I’m sitting in a hospital room tonight snuggling a beautiful 9 hour old baby boy. Our neighbor, Kiera, gave birth today. Selfishly I’m thankful that we moved here just in time for me to cuddle, kiss, feed, change, and love on a brand new bundle of joy.
But my heart also breaks. I remember my very first night as a mommy. It was hard. It was real hard. Asher cried a lot that night. I thought something was wrong with him. He wouldn’t sleep unless we held him, and wouldn’t nurse as well as I hoped. I had no idea how to take care of such a fragile thing and wondered how in the world people did this.
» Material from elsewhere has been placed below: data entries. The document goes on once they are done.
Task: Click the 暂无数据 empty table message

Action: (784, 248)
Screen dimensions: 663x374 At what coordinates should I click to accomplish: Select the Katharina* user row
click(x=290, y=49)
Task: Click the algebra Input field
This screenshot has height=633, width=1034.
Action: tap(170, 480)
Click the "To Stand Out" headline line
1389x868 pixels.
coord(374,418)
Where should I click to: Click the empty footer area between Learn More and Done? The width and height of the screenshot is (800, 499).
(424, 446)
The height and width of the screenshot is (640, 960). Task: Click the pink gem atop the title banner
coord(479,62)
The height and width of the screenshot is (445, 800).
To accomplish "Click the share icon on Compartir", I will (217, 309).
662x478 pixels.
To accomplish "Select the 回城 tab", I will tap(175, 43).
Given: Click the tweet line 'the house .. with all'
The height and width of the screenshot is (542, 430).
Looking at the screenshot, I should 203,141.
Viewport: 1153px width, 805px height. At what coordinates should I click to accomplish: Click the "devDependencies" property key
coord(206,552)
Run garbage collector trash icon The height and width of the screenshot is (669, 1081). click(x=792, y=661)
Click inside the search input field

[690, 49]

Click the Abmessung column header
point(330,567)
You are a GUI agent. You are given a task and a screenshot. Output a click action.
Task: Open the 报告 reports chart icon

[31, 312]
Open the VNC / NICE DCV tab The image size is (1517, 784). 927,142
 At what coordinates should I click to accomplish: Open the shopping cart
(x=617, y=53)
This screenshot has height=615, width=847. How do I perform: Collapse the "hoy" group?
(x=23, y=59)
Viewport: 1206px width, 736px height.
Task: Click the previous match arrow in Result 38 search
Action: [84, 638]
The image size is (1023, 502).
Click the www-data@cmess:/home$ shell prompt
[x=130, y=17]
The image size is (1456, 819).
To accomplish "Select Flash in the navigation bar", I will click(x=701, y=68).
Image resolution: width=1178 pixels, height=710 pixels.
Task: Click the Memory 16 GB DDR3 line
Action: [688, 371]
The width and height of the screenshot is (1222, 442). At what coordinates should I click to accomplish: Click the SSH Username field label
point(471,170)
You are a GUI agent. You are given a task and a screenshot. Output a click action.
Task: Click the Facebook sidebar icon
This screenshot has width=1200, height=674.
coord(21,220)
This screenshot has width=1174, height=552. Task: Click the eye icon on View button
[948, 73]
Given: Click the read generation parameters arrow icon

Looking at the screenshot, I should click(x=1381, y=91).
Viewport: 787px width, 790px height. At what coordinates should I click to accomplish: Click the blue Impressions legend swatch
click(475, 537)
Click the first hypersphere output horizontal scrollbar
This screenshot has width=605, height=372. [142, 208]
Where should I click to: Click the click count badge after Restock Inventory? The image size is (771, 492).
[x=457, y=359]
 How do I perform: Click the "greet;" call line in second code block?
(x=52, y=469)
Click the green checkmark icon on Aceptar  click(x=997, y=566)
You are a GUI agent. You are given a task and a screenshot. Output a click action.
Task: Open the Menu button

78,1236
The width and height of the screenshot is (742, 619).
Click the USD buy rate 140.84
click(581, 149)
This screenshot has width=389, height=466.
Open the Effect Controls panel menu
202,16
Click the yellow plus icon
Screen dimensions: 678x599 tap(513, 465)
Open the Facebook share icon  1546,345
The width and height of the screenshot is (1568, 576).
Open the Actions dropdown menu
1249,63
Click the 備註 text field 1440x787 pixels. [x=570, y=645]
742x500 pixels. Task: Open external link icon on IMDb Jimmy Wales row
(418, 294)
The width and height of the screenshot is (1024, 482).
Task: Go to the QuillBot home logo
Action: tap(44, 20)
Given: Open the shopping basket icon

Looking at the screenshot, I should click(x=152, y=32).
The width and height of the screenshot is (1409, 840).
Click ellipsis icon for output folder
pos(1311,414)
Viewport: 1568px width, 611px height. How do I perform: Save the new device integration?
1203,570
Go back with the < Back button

Did I mention it was hard?
But, my memories of that night include Grant every step of the way. He was there to change diapers, give me a break, help me learn to nurse, go get me water, help me to the bathroom.
Kiera doesn’t have that. Her boyfriend lives in Florida and wasn’t able to be here today.
When she told me yesterday that she was scheduled to be induced today I was excited for her, but wondered who would be there to help. Her mom was here today, but left around supper to get some rest. I felt God telling me that He could use me here. I didn’t hesitate at all. This may be the best mission He has ever asked me to do.
So as I snuggle tonight and Kiera gets some rest, say a prayer for her. She is young and new at this. Most of us know how hard it is with a newborn. Pray for strength, endurance, grace, wisdom.
And pray I don’t take this sweetheart home with me in the morning!